[Start of Attachment]

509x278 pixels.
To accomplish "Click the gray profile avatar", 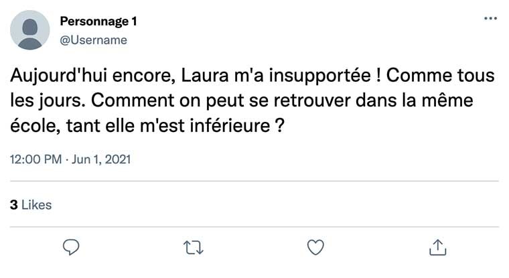I will tap(30, 30).
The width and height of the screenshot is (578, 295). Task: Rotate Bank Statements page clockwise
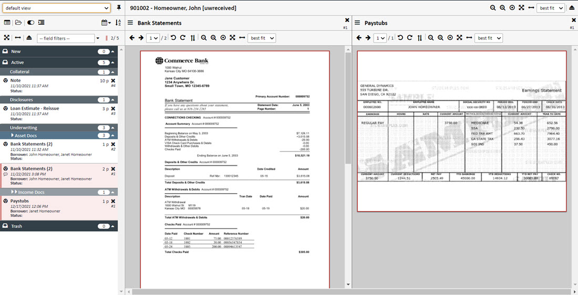[182, 38]

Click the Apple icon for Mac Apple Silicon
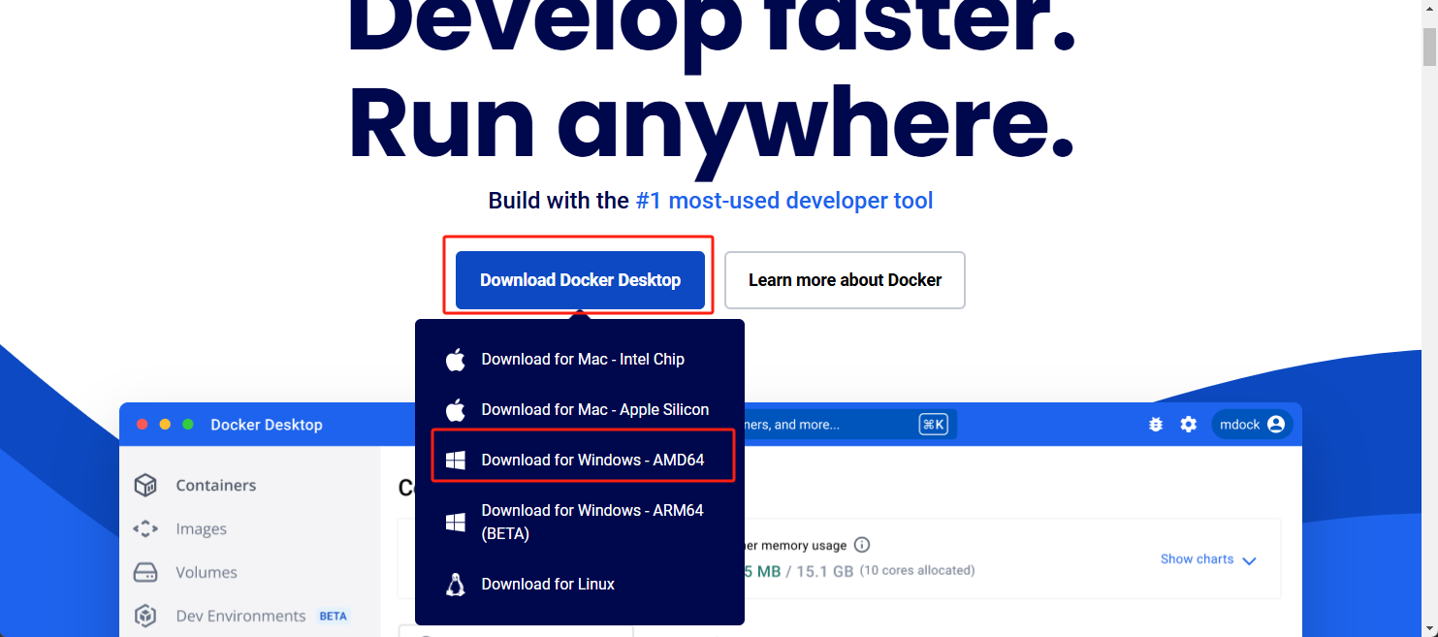click(x=456, y=410)
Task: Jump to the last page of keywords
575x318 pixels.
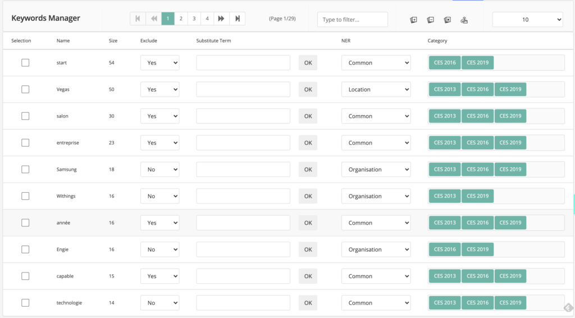Action: tap(238, 19)
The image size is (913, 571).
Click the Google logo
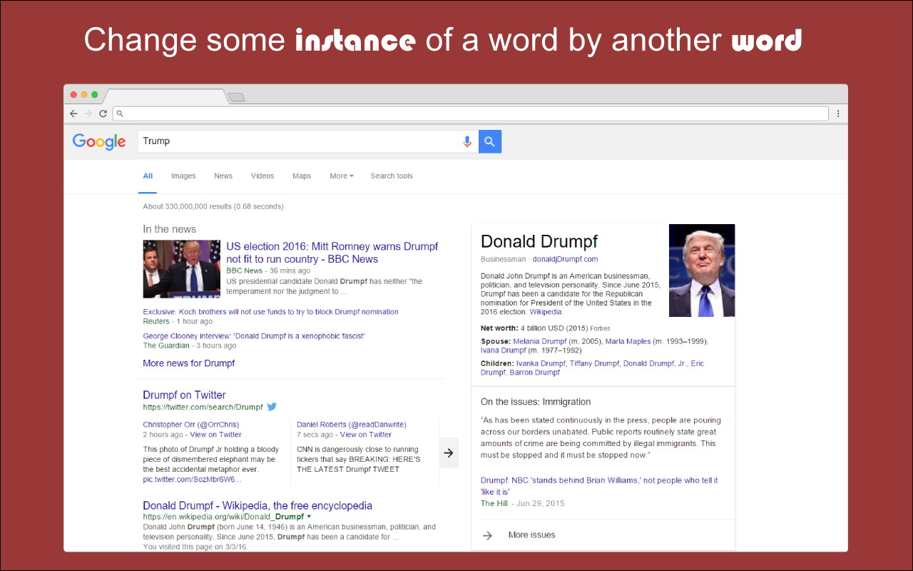click(99, 141)
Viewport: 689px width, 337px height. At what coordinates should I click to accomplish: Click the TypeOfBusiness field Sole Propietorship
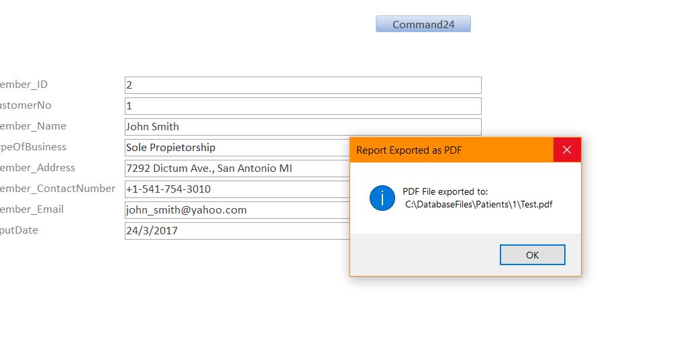(236, 148)
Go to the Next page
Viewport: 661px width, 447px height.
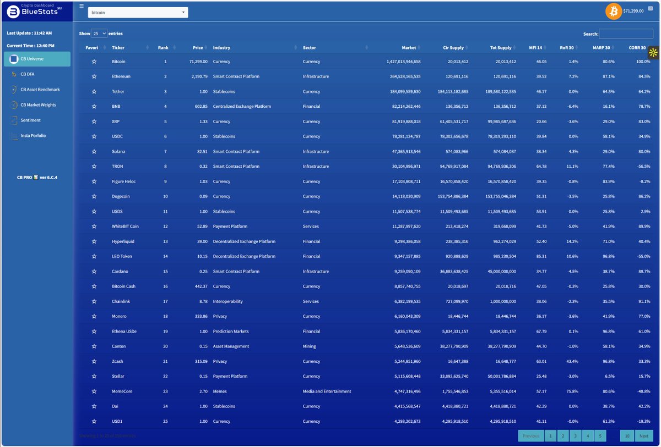click(x=643, y=436)
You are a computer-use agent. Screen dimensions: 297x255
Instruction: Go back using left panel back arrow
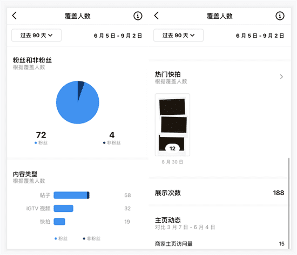pos(15,16)

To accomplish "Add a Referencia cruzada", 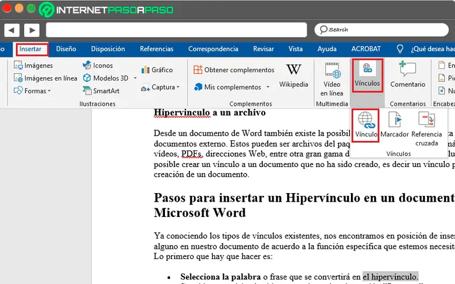I will 426,127.
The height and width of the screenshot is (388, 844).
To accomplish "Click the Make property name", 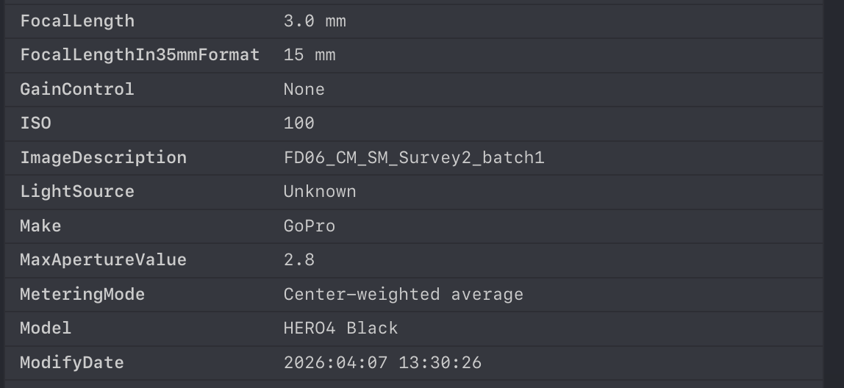I will pyautogui.click(x=40, y=226).
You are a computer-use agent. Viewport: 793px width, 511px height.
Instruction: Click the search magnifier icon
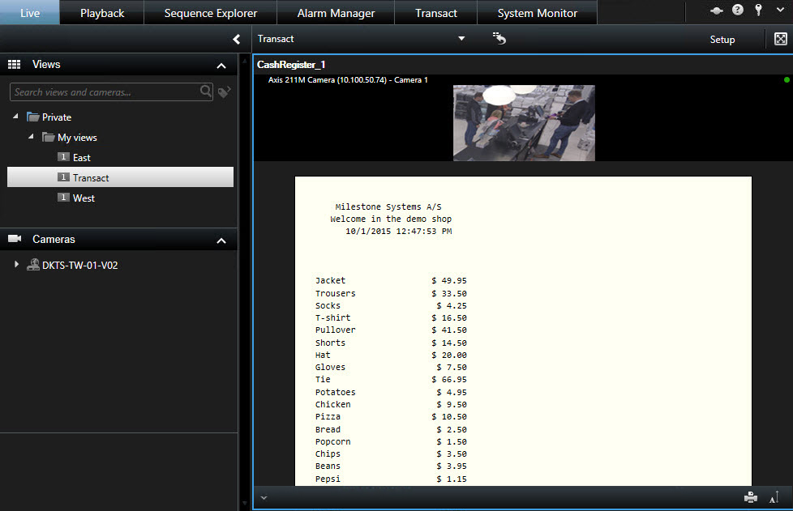click(207, 92)
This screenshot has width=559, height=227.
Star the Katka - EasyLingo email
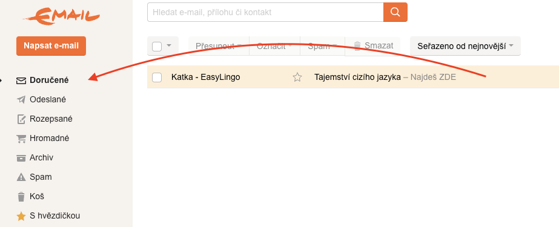click(297, 77)
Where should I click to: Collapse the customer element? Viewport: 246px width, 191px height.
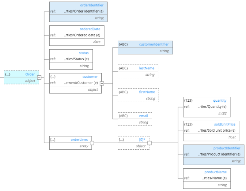102,83
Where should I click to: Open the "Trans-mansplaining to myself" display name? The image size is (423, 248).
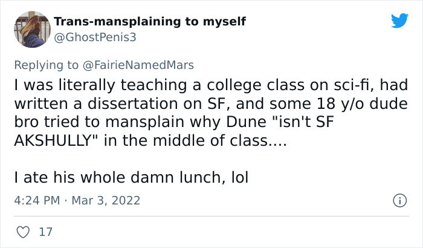[x=150, y=22]
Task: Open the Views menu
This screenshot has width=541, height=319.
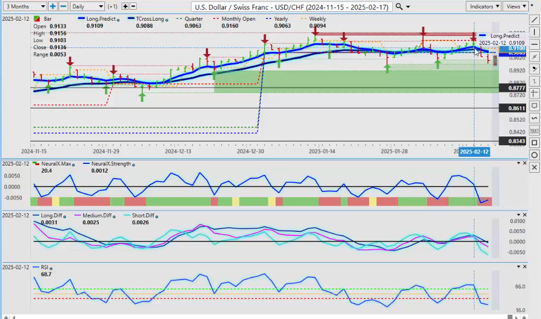Action: coord(515,6)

[End of Attachment]

WHAT IS BEING ASKED — Nothing but the lines from the line holding "Star the Katka - EasyLingo email" through the last line of the entries above is to be reproduced, exactly and without pictures.

ANSWER SECTION —
Star the Katka - EasyLingo email
click(297, 77)
Where should I click to: Collapse the customer element? Viewport: 246px width, 191px height.
102,83
Where should I click to: Open the "Trans-mansplaining to myself" display name? The image size is (423, 248).
[x=150, y=22]
Task: Open the Views menu
This screenshot has width=541, height=319.
Action: coord(515,6)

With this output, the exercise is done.